(Stored data entries)
-=-=-=-=-
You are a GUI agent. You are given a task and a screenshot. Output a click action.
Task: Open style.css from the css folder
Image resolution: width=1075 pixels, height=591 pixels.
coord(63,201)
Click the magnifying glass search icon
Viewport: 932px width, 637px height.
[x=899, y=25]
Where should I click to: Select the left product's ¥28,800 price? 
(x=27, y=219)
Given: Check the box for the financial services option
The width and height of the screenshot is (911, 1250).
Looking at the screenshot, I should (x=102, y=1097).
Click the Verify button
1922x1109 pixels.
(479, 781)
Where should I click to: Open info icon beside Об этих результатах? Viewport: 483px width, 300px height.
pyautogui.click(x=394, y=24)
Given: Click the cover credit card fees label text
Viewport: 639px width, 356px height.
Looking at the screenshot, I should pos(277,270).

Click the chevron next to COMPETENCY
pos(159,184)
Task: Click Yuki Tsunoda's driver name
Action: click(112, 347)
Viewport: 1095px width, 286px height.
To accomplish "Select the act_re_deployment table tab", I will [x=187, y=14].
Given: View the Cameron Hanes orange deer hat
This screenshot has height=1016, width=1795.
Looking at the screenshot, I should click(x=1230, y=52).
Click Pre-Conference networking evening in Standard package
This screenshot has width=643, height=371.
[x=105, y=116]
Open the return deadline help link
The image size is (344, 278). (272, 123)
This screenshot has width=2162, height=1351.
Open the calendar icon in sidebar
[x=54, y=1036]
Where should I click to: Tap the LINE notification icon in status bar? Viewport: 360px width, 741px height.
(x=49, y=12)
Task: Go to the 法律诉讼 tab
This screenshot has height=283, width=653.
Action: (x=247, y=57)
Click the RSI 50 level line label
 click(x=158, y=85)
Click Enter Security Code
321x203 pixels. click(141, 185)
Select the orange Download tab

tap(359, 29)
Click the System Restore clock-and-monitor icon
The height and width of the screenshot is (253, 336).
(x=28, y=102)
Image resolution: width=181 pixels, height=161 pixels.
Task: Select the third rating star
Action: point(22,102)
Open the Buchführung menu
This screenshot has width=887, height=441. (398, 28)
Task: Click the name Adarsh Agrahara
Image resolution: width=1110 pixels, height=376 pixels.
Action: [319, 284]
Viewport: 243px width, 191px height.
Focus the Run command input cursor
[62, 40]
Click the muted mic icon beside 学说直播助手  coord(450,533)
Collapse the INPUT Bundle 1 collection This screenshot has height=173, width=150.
-=-=-=-=-
■ Work task: Every entry above has to be returned exactly as written.

■ Exercise response:
You are a GUI agent. You are given a task and a screenshot. Output a click action.
Task: Open style.css from the css folder
Image resolution: width=1075 pixels, height=591 pixels.
coord(63,201)
Click the magnifying glass search icon
Viewport: 932px width, 637px height.
[x=899, y=25]
Where should I click to: Select the left product's ¥28,800 price? 
(x=27, y=219)
Given: Check the box for the financial services option
The width and height of the screenshot is (911, 1250).
Looking at the screenshot, I should (x=102, y=1097).
Click the Verify button
1922x1109 pixels.
(479, 781)
Where should I click to: Open info icon beside Об этих результатах? Viewport: 483px width, 300px height.
pyautogui.click(x=394, y=24)
Given: Click the cover credit card fees label text
Viewport: 639px width, 356px height.
Looking at the screenshot, I should pos(277,270).

Click the chevron next to COMPETENCY
pos(159,184)
Task: Click Yuki Tsunoda's driver name
Action: click(112, 347)
Viewport: 1095px width, 286px height.
To accomplish "Select the act_re_deployment table tab", I will [x=187, y=14].
Given: View the Cameron Hanes orange deer hat
This screenshot has height=1016, width=1795.
Looking at the screenshot, I should click(x=1230, y=52).
Click Pre-Conference networking evening in Standard package
This screenshot has width=643, height=371.
[x=105, y=116]
Open the return deadline help link
The image size is (344, 278). (272, 123)
This screenshot has width=2162, height=1351.
Open the calendar icon in sidebar
[x=54, y=1036]
Where should I click to: Tap the LINE notification icon in status bar? Viewport: 360px width, 741px height.
(x=49, y=12)
Task: Go to the 法律诉讼 tab
This screenshot has height=283, width=653.
Action: (x=247, y=57)
Click the RSI 50 level line label
 click(x=158, y=85)
Click Enter Security Code
321x203 pixels. click(141, 185)
Select the orange Download tab

tap(359, 29)
Click the System Restore clock-and-monitor icon
The height and width of the screenshot is (253, 336).
(x=28, y=102)
Image resolution: width=181 pixels, height=161 pixels.
Task: Select the third rating star
Action: point(22,102)
Open the Buchführung menu
This screenshot has width=887, height=441. (398, 28)
Task: Click the name Adarsh Agrahara
Image resolution: width=1110 pixels, height=376 pixels.
Action: [319, 284]
Viewport: 243px width, 191px height.
Focus the Run command input cursor
[62, 40]
Click the muted mic icon beside 学说直播助手  coord(450,533)
Collapse the INPUT Bundle 1 collection This screenshot has height=173, width=150.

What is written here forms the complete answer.